Divorce in Egypt which, according to Norup, was found to have reached the highest rate in the entire Middle East, was another hot topic. My answer to Oprah's question as to why so many marriages ended in divorce these days was simple: "Men are no longer really men any more, nor are women really women. There is a serious identity crisis here. Men and women still have a prototype, in their heads, of what a man should be like and what a woman should be like. Neither of them complies with this prototype, yet each of them expects the other to comply with the prototype. The result is disillusionment, frustration, and, hence, divorce." The more I spoke, the more I realised how confused our society had really become.

Oprah, who sent me a beautiful gift following our encounter, described our conversation as "fascinating". The world now has a clearer perception of today's Egypt. My wish is that my fellow countrymen, briefly in the global spotlight by proxy in every home around the world that watches the Oprah Winfrey Show, would seize this opportunity to take an objective glimpse at themselves through the answers provided on the show -- whether they agreed with them or not -- by attempting to answer them themselves.

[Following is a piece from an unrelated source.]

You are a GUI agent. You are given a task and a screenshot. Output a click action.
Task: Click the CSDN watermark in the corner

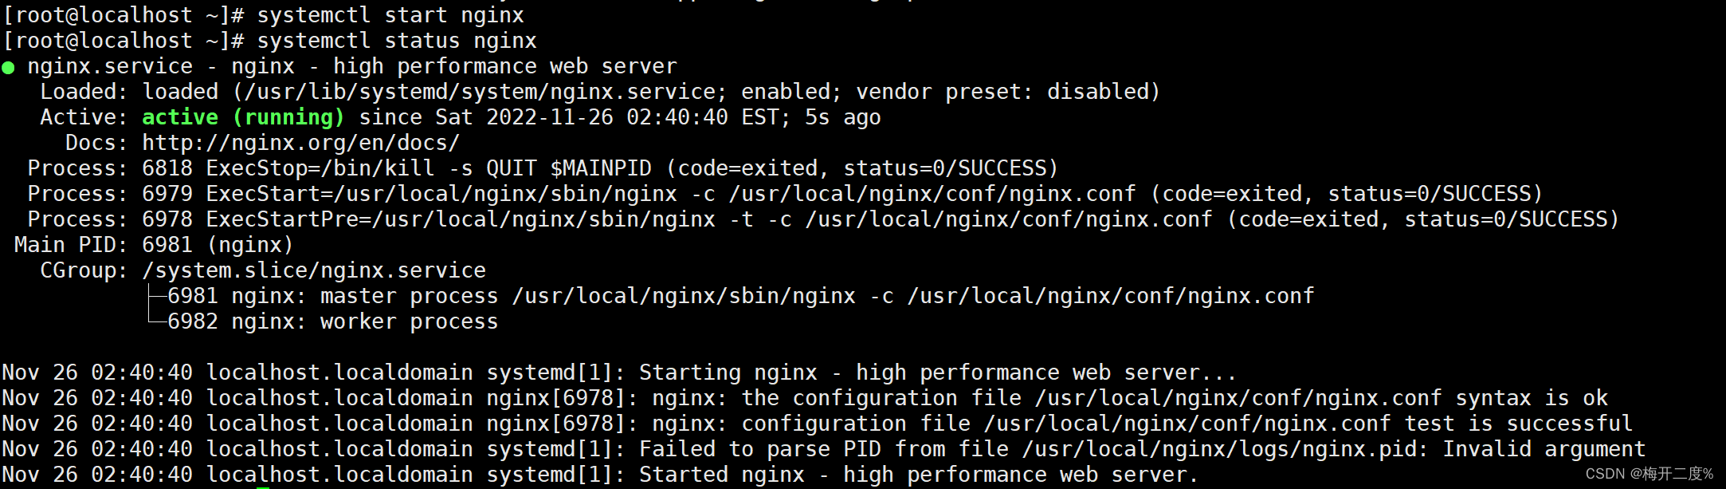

Why do women wear hijab? Why is divorce on the rise? Why do men and women not comply with the prototypes they still retain of each other in their collective unconscious and what are they replacing them with? Why is the economy not helping young couples marry at a reasonable age for sexual gratification in an Islamic country? Why do we judge the West while we lack basic understanding of our own culture? And why, just why, do we judge each other when we have so much work to do on ourselves?